Outstanding demonstration of "Seek and accept responsibility"!!!  You should be teaching Leadership at the Infantry School.


----------



## pbi (22 Apr 2010)

This business reminds me of a visit to 1 PPCLI by staff of  the US Army Corps HQ from Ft Lewis in the 1990's, not long after we struck down the service regulations and QR&O against homosexuality. I was Adjt at the time. They spoke with the CO, myself, the RSM and perhaps a few others. Anyway, this group of senior officers was very concerned about the impact of allowing openly gay people to serve in the military. I think the "Don't Ask, Don't Tell" policy was being considered in the US at that time.

What we explained to them was that, as far as the battalion was concerned, it was all a big non-event. We hadn't seen any problems of any kind connected with gay soldiers. At the time, most people weren't exactly overjoyed at the change in the CF regulations, but that was about it. The Americans didn't seem very convinced.

When I look back now, I'd pretty much say the same thing as I did then. I've met a few gay soldiers over the years, (two of them are good friends) but only a few. I've never met any whose sexual orientation caused a significant problem for discipline, unit cohesion or operational effectiveness. We've been engaged in a very tough and nasty fight in Afghanistan for nearly a decade now, and I don't see any evidence that our gay soldiers have any negative effect on us whatsoever.

My contacts over the years suggest to me that social and political conservatism runs very, very deeply amongst some members of the US officer corps, far moreso than it does with us. (even though some Canadians probably see us as right-wing jackboot types). I think this was just an example of that cultural difference: the good General obviously thought better of it afterward and issued an honourable retraction.

Cheers


----------



## SeanNewman (22 Apr 2010)

PBI,

Pretty much bang on, Sir.

It has to be looked at as "Is this part of the soldier causing a burden to himself or his peers?", and that question has nothing at all to do with sexual orientation more than it does if they build plastic models and people know about it.

If a soldier is gay but does a good job, then anyone who has a problem with that soldier should be the one getting charged.

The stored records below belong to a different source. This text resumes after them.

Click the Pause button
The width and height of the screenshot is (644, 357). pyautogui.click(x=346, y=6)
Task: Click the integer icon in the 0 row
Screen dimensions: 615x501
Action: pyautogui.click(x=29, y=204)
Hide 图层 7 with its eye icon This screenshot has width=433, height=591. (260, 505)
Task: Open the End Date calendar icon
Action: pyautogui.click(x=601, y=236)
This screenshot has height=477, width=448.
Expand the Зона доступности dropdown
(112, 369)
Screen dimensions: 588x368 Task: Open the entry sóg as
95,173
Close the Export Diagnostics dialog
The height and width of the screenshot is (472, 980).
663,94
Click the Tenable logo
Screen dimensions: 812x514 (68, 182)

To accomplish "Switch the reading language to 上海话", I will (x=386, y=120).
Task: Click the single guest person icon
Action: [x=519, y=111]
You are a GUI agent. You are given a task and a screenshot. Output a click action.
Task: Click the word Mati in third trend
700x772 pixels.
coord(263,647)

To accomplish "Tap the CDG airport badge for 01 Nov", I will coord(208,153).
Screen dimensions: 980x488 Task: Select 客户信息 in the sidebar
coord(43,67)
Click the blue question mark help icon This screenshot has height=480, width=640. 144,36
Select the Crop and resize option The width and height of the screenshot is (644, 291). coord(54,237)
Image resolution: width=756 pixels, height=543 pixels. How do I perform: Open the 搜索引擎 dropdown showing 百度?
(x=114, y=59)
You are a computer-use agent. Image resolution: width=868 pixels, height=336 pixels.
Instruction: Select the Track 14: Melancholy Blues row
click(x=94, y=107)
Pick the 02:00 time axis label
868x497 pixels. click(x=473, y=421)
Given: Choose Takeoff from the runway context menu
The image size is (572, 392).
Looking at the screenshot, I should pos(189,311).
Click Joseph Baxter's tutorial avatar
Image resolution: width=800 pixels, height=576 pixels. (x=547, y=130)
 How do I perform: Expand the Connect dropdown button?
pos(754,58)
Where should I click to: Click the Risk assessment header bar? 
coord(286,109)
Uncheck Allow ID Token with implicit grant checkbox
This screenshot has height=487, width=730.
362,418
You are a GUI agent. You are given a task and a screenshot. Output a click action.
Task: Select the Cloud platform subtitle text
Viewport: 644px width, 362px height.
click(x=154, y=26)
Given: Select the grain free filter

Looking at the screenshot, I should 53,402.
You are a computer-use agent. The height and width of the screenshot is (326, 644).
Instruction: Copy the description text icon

The only time a detriment would come into play is if it interfered with life at work, and at that point it would be the same as any other issue that spilled over into military life and caused problems.

I have seen far more disturbances to military life caused by a member's personal life involving bad credit, divorces, fighting at a bar, drinking, gambling, and motorcycle accidents due to stunting than I ever have due to homosexuality.


----------



## pbi (23 Apr 2010)

Petamocto said:
			
		

> I have seen for more disturbances to military life caused by a member's personal life involving bad credit, divorces, fighting at a bar, drinking, gambling, and motorcycle accidents due to stunting than I ever have due to homosexuality.



That pretty much sums it up, the way I see it, too. Any sex-related pers problems I've ever been aware of, or ever had to take action about, were almost always about stupid or criminal heterosexual behaviour. I can only think of one situation involving a problem caused by a homosexual advance to another soldier, and it happened before we changed the rules.

Cheers


----------